Segment Open

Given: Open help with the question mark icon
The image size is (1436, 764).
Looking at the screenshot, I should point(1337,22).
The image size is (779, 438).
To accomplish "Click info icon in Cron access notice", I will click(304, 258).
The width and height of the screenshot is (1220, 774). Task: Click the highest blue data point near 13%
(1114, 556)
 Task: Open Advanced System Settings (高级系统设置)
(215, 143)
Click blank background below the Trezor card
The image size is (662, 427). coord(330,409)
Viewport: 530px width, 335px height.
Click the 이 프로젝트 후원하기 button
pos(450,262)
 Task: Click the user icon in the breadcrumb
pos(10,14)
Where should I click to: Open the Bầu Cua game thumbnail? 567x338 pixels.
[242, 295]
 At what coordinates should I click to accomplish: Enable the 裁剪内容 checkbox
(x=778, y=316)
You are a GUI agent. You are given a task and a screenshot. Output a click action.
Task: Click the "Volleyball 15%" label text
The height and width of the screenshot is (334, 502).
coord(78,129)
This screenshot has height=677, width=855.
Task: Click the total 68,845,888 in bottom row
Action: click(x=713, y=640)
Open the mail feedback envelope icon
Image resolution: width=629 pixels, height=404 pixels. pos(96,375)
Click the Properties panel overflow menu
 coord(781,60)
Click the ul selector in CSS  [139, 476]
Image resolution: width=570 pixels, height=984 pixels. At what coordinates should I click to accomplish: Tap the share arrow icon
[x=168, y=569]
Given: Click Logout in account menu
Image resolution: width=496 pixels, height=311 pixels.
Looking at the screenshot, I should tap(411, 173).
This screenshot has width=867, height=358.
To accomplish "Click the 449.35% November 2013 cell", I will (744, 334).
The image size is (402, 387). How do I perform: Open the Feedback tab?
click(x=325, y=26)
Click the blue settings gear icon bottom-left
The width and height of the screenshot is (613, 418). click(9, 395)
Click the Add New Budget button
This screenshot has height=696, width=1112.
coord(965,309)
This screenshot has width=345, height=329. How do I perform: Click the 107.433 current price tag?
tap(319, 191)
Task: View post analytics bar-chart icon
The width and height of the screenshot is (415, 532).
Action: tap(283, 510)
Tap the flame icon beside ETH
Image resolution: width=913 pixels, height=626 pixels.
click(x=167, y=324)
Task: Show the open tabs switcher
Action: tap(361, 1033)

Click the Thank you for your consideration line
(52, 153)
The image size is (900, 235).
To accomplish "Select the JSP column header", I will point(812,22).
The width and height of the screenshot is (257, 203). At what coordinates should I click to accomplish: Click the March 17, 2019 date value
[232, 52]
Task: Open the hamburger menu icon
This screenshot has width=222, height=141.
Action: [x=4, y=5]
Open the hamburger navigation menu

Segment Closed

### Problem
Lines from the top of the entries through the line with "Given: Click Logout in account menu" are to be transcribed exactly, and nothing more.

### Result for this exercise
Given: Open help with the question mark icon
The image size is (1436, 764).
Looking at the screenshot, I should point(1337,22).
The image size is (779, 438).
To accomplish "Click info icon in Cron access notice", I will click(304, 258).
The width and height of the screenshot is (1220, 774). Task: Click the highest blue data point near 13%
(1114, 556)
 Task: Open Advanced System Settings (高级系统设置)
(215, 143)
Click blank background below the Trezor card
The image size is (662, 427). coord(330,409)
Viewport: 530px width, 335px height.
Click the 이 프로젝트 후원하기 button
pos(450,262)
 Task: Click the user icon in the breadcrumb
pos(10,14)
Where should I click to: Open the Bầu Cua game thumbnail? 567x338 pixels.
[242, 295]
 At what coordinates should I click to accomplish: Enable the 裁剪内容 checkbox
(x=778, y=316)
You are a GUI agent. You are given a task and a screenshot. Output a click action.
Task: Click the "Volleyball 15%" label text
The height and width of the screenshot is (334, 502).
coord(78,129)
This screenshot has height=677, width=855.
Task: Click the total 68,845,888 in bottom row
Action: click(x=713, y=640)
Open the mail feedback envelope icon
Image resolution: width=629 pixels, height=404 pixels. pos(96,375)
Click the Properties panel overflow menu
 coord(781,60)
Click the ul selector in CSS  [139, 476]
Image resolution: width=570 pixels, height=984 pixels. At what coordinates should I click to accomplish: Tap the share arrow icon
[x=168, y=569]
Given: Click Logout in account menu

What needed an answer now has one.